Come sta reagendo la vostra comunità alle notizie che arrivano da Ragusa?
“Massima solidarietà da parte di tanti che fanno parte della civil fleet e hanno capito che è in atto un attacco pretestuoso a Idra Social Shipping. Alla procura di Ragusa non interessa la questione dei soldi, quello è fango immesso nel ventilatore. Fango che poi non se ne va facilmente, perchè rimane il dubbio…è una situazione fortemente penalizzante”.
La trattativa per comprare la maxi nave da 500 posti procede lo stesso?
“No, al momento è saltata. L’operazione della procura di Ragusa mira a mettere in ginocchio Idra Social Shipping che nasce per gestire le navi della società civile di mediterranea. L’intento è ovvio”.
Sta dicendo che c’è un complotto contro di voi?
“No.
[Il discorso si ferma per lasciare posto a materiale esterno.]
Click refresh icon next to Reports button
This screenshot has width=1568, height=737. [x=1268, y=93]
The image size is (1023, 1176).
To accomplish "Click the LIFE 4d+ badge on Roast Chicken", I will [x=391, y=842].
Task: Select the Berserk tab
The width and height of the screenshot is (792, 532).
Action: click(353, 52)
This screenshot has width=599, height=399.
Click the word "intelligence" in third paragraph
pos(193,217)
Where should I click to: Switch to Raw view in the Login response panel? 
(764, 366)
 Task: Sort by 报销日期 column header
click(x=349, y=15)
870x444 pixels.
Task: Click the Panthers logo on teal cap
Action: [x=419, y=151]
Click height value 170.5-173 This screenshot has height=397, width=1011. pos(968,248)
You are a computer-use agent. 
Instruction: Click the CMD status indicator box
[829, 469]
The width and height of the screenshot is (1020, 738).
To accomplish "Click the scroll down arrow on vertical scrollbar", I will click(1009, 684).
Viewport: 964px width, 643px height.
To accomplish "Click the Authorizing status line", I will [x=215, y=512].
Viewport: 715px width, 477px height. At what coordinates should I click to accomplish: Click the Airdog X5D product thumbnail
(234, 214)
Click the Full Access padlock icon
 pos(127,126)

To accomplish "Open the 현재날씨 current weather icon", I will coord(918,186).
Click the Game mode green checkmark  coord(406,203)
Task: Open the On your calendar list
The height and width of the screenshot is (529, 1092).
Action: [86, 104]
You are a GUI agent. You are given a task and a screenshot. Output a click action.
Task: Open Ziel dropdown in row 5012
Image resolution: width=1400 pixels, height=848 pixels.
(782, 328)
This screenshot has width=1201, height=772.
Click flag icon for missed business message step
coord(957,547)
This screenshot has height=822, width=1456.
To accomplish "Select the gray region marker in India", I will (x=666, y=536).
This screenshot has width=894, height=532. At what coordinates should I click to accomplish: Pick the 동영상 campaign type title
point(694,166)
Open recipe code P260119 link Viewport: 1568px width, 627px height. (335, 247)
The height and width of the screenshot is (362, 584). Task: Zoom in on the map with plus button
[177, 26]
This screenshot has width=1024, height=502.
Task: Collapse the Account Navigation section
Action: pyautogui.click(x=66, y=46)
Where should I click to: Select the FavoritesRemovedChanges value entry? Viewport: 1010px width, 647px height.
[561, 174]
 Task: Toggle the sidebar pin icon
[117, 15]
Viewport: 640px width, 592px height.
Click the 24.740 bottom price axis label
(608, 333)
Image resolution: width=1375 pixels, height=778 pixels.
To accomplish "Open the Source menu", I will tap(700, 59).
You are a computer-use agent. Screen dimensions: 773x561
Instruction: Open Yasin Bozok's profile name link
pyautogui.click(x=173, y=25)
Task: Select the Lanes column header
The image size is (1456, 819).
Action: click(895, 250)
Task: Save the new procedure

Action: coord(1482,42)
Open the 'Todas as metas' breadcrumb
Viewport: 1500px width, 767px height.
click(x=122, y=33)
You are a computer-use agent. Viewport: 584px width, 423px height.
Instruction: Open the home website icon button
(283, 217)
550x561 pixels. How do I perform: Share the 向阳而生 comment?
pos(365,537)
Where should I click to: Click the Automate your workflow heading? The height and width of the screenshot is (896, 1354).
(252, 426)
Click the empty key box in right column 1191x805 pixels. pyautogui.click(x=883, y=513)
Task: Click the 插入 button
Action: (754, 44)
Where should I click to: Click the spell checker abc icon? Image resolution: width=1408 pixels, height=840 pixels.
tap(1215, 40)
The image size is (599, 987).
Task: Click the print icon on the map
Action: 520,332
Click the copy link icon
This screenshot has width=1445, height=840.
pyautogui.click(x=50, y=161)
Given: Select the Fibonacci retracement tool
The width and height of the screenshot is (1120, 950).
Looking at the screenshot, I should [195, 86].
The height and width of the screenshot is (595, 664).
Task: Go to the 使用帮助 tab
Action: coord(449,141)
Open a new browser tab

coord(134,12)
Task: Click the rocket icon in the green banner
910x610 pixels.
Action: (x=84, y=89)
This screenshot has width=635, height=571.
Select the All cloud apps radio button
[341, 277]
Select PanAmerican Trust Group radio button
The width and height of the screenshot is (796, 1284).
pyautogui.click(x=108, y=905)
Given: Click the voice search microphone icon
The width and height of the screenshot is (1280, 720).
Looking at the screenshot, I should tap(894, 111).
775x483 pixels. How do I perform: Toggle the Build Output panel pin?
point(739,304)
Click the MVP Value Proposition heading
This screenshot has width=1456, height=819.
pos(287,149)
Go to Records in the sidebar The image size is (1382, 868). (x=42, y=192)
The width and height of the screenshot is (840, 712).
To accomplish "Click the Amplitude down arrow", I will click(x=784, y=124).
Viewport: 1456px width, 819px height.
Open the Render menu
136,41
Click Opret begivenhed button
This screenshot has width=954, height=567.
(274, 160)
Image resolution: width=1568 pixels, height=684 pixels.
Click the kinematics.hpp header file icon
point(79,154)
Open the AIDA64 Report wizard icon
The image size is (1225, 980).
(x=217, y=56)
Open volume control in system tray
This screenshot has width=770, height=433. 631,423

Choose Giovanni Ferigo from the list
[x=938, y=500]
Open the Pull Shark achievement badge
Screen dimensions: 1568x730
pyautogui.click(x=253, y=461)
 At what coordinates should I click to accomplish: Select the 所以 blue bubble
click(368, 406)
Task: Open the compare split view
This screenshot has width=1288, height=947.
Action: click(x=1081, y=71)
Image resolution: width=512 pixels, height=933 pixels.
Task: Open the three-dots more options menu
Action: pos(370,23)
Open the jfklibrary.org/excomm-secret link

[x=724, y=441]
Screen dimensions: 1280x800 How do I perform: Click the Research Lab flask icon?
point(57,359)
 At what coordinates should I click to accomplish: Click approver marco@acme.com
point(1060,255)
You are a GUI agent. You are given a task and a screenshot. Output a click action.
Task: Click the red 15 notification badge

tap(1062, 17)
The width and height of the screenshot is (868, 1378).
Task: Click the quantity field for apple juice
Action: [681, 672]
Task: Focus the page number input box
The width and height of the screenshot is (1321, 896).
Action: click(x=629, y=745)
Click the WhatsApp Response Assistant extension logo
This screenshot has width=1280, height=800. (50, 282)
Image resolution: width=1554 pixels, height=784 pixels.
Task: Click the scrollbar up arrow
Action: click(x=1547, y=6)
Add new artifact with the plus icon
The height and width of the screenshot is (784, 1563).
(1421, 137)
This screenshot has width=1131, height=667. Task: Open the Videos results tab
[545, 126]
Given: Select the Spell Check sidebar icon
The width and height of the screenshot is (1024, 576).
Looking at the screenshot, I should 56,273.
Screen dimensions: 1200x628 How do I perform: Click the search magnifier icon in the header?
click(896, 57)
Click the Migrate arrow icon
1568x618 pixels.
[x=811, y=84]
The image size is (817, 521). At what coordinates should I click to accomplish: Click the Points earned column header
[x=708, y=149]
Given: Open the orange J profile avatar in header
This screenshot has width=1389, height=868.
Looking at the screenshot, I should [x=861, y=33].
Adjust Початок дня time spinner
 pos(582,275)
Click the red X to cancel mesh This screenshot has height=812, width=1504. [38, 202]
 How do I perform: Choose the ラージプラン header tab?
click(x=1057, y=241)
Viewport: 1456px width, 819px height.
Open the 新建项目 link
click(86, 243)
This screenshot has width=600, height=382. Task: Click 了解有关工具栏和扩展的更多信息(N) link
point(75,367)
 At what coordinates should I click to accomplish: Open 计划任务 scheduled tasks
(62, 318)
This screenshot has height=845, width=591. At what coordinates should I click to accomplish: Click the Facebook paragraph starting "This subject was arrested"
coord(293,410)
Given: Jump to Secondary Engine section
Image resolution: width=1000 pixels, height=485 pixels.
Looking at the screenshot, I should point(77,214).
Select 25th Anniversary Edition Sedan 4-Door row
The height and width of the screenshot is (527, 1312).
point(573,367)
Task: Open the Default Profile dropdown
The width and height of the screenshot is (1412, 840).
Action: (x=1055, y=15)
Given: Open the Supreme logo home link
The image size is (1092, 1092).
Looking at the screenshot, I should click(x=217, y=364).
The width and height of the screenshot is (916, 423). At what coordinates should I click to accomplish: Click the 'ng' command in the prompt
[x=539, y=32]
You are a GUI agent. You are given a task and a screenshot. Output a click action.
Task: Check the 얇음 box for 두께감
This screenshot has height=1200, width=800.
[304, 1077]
Osservo solo che uno dei magistrati, Fornasier, è quello che anni fa mise sotto inchiesta la Cap Anamour che aveva portato in salvo 37 naufraghi del Sudan. Io e Beppe Caccia allora andammo in Sicilia per protestare, e trovammo quelle persone rinchiuse nei container del centro di detenzione. Quella giornata finì con l’intervento delle forze dell’ordine, io sono finito in ospedale. Nel processo sulla Cap Anamour, poi, tutti gli imputati sono stati assolti”.